Aus der weiteren Rechtsprechung des BVwG:
- Das Recht auf eine Kopie der personenbezogenen Daten gemäß Art 15 Abs 3 DSGVO ist eine Regelung für die Form der Unterrichtung des Betroffenen. Art 15 Abs 3 Satz 1 DSGVO räumt dem Betroffenen neben dem Recht auf Auskunft gemäß Art 15 Abs 1 DSGVO kein zusätzliches – eigenständiges – Recht auf Kopien von Auszügen aus Dokumenten, von ganzen Dokumenten oder Auszügen aus Datenbanken, die personenbezogene Daten enthalten, ein (BVwG 09.09.2024, W176 2283061-1).
- In der Systematik des Art 12 Abs 3 und 4 DSGVO kommt zum Ausdruck, dass das in Art 15 DSGVO normierte Betroffenenrecht auf Auskunft jedenfalls (zunächst) im Wege eines Antrags an den Verantwortlichen durchzusetzen ist. Ist an den Verantwortlichen kein Auskunftsersuchen gestellt worden, ist die Datenschutzbeschwerde von der DSB abzuweisen. Die Auslegung einer Erklärung ist am Empfängerhorizont zu messen.

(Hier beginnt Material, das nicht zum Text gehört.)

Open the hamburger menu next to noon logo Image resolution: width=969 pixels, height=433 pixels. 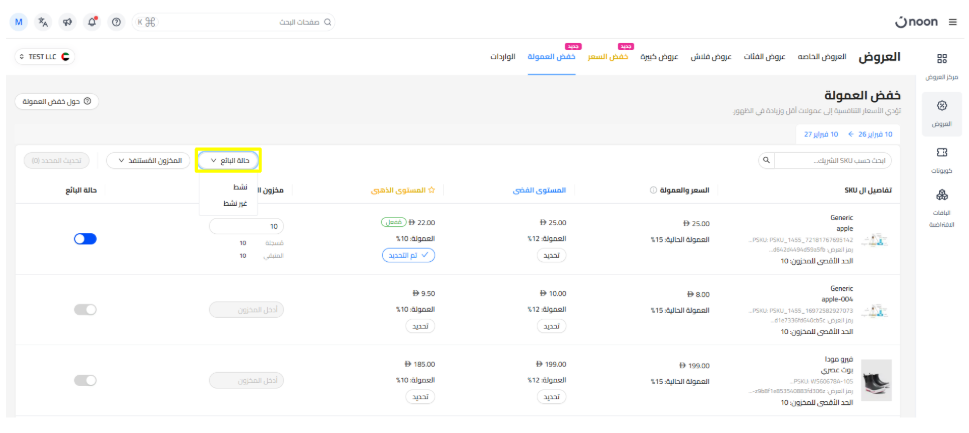[x=952, y=21]
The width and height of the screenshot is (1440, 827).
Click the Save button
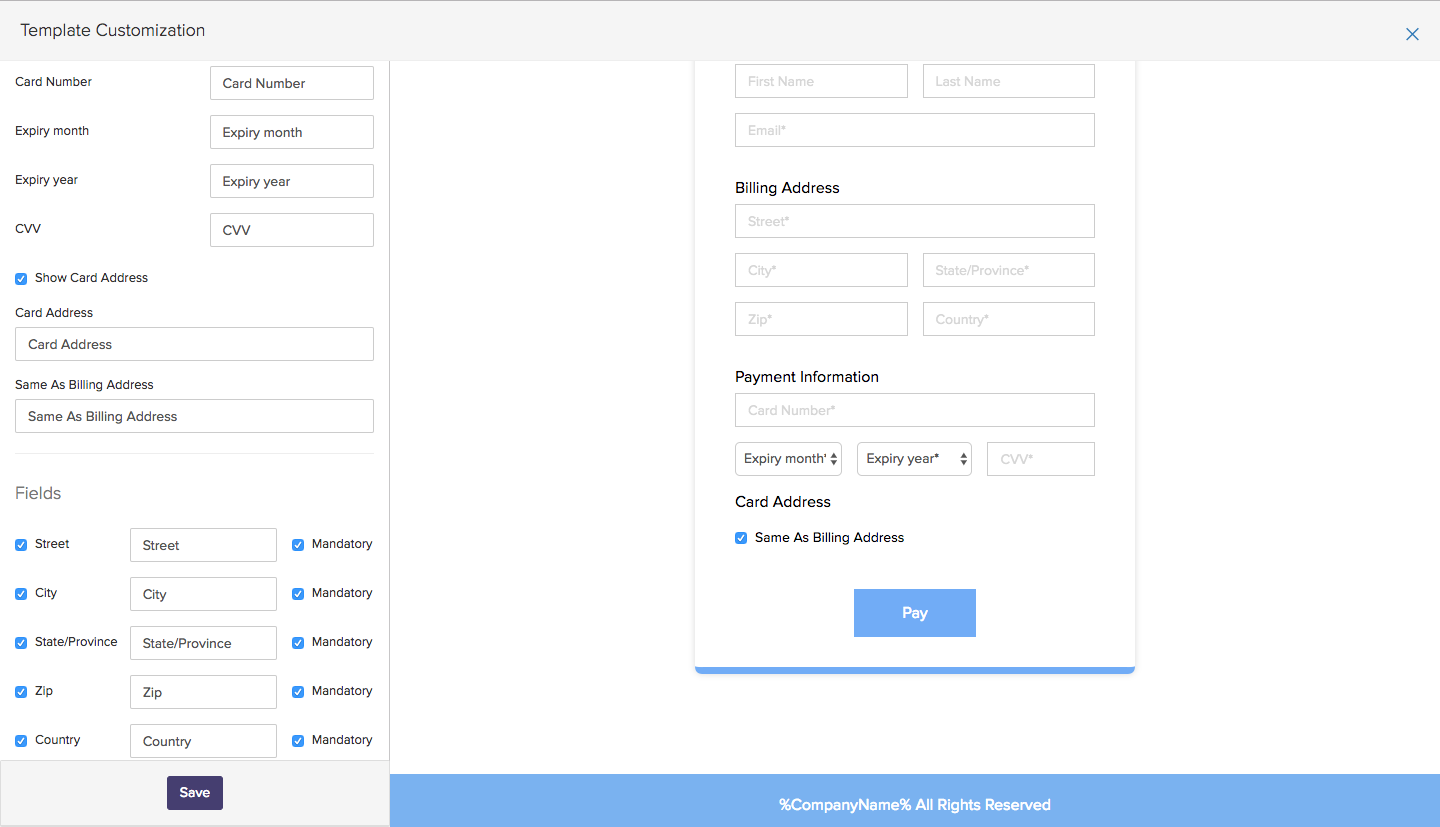[194, 792]
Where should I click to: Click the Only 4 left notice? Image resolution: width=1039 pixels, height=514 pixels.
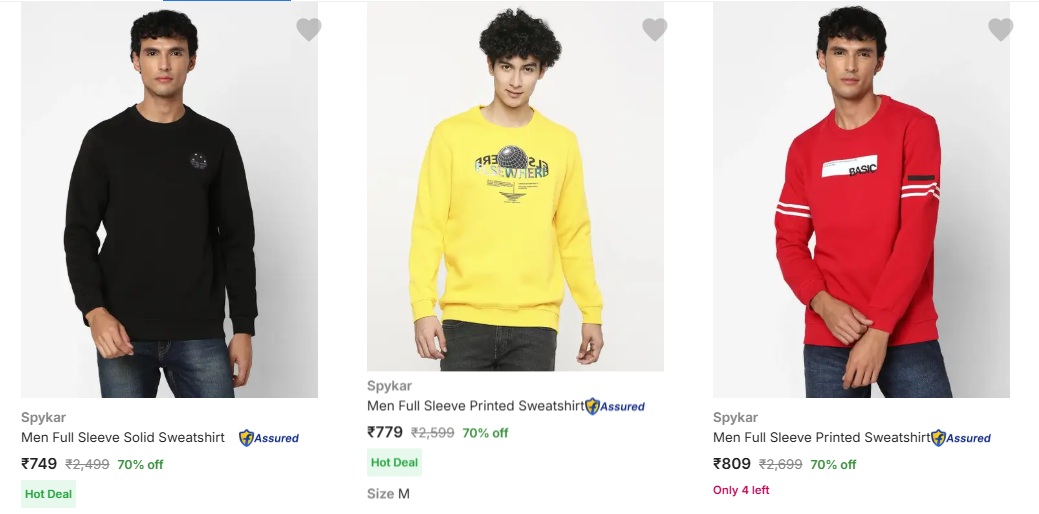(741, 490)
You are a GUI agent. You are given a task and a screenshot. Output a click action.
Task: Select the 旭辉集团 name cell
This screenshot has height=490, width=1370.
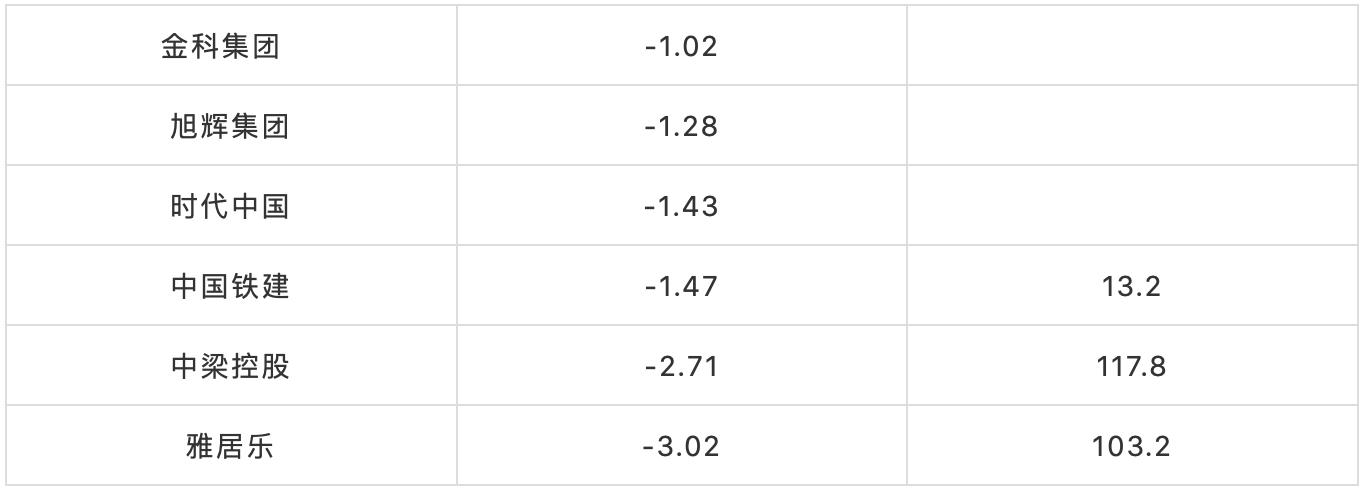click(x=229, y=126)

Ist für den objektiven Erklärungsempfänger kein Auskunftsersuchen ersichtlich, ist von keinem Auskunftsersuchen auszugehen (BVwG 12.09.2024, W287 2296629-1).
- Wird eine Datenschutzbeschwerde während des laufenden Verfahrens vor dem BVwG zurückgezogen, entfällt die Zuständigkeit der DSB rückwirkend, sodass der Bescheid der DSB ersatzlos zu beheben und das Verfahren einzustellen ist (BVwG 16.09.2024, W137 2262841-1; W137 2263387-1; W137 2257622-1).
- Wird eine Bescheidbeschwerde während des laufenden Verfahrens vor dem BVwG zurückgezogen, ist das Verfahren mit Beschluss einzustellen (BVwG 10.09.2024, W292 2285395-1).
Rechtssprechung des BFG
- Bescheidbeschwerden gegen Bescheide der DSB unterliegen einer Pauschalgebühr, die zum Zeitpunkt des Einbringens der Bescheidbeschwerde bei der DSB zu entrichten ist. Die Gebührenschuld entsteht bereits beim Einbringen der Bescheidbeschwerde (BFG 27.09.2024, RV/5100356/2024).
Vorschau EuGH-Rechtsprechung
- Am 17.10.2024 wird das Urteil in der Rs C-302/23, Jarocki, verkündet. Der EuGH wird sich mit der eIDAS-Verordnung auseinandersetzen. Anm: Dem Urteil sind keine Schlussanträge vorausgegangen.
- Am 13.11.2024 wird das Urteil des EuG in der Rs T-223/20, Orion / Kommission, verkündet. Gegenstand des Verfahrens ist der Datenschutz betreffend Arzneimittel.